* **TASK TO COMPLETE**: Decide whether each statement agrees with the text on photonic structures for light absorption. Answer yes or no for each, quoting the deciding words of the text. 1. Randomly textured absorbers couple strongly with each resonance they excite. 2. Research groups began investigating disordered photonic structures around 2012. 3. The pitch size of supercells is larger than the longest wavelength to be harvested.

* **TEXT SHOWN**:
>> Begin

Because of their deterministic optical properties, periodically patterned structures can be easily engineered, but the restricted number of resonant wavelengths they excite suggests that they are operating in a suboptimal regime for PV applications.

However, randomly textured absorbers do excite many resonances because of their infinite number of diffraction orders, but the coupling with each of these resonances is weak. This situation leads to numerous but low-intensity new absorption peaks. The ideal photonic structure should target the highest integrated absorptance possible and therefore combine a sufficiently high density of resonant wavelengths over the low absorption spectral range, and an efficient coupling for each of the resonances involved.

Starting around 2012, several research groups began investigating more specifically disordered photonic structures, lying halfway between periodic and random configurations, and merging the best of their respective optical properties. New concepts emerged, such as super-cells, which are essentially a multiscale system containing a finite number of aperiodic diffracting elements, grouped under a supercell that is periodically repeated in space.

Introducing a controlled amount of position disorder within a periodically repeated supercell enables further increase of the integrated light absorptance of thin crystalline silicon (c-Si) active layers in the low absorption region (700 to 1000 nm).

Introducing a controlled amount of position disorder within a periodically repeated supercell enables further increase of the integrated light absorptance of thin crystalline silicon (c-Si) active layers in the low absorption region (700 to 1000 nm). Courtesy of Lyon Institute of Nanotechnology.

For example, the research group of Thomas F. Krauss, now at the University of York in England, showed the large pitch size of supercells (larger than the longest wavelength to be harvested) can provide many diffraction orders, while the aperiodic elements are used to adjust the coupling efficiency of these orders3.

>> End

* **DATA SEGMENT**:
>> Begin

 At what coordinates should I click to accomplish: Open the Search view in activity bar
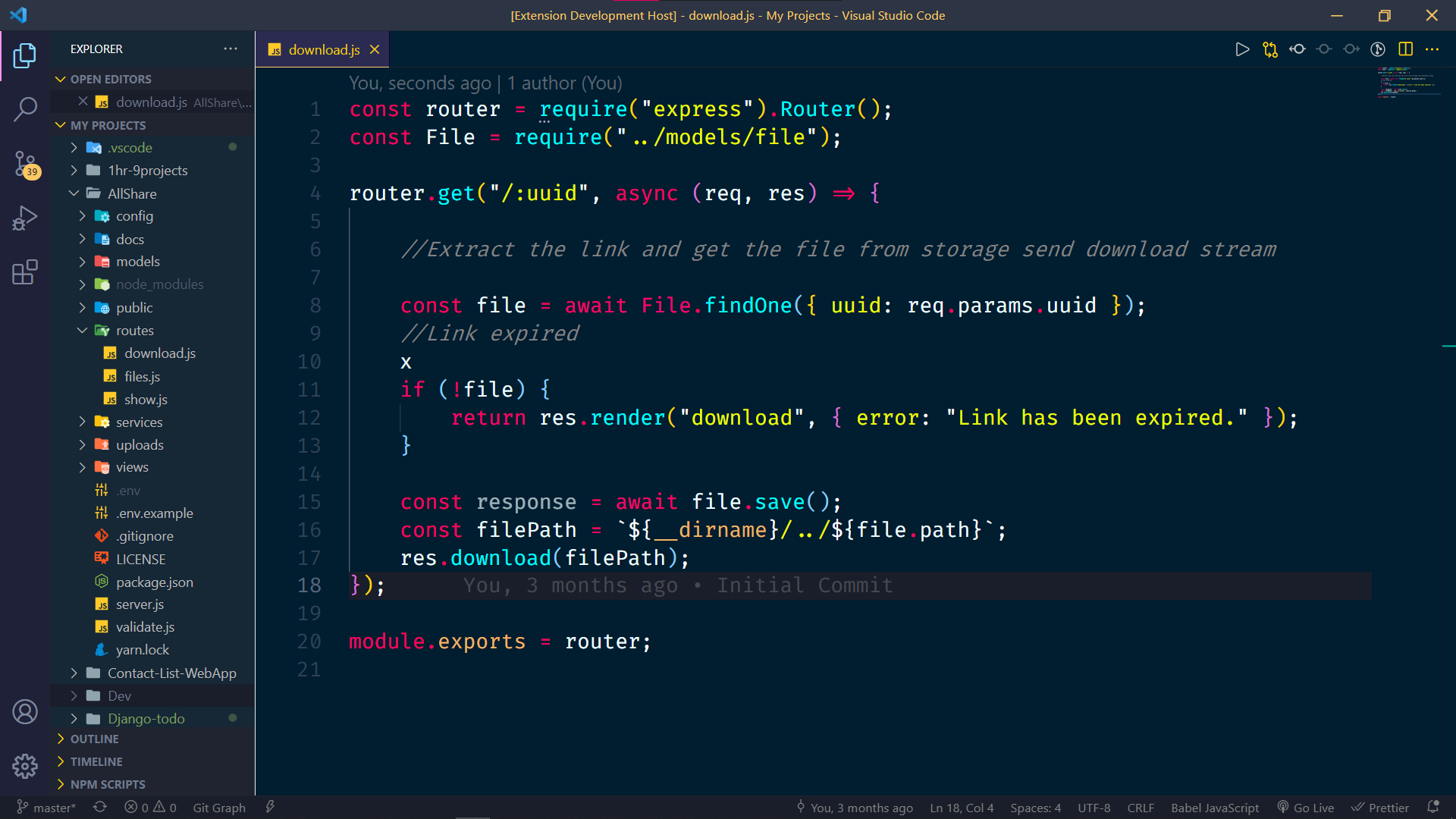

>> End

* **EXERCISE SOLUTION**:
1. No: "the coupling with each of these resonances is weak."
2. Yes: "Starting around 2012, several research groups began investigating more specifically disordered photonic structures"
3. Yes: "the large pitch size of supercells (larger than the longest wavelength to be harvested)"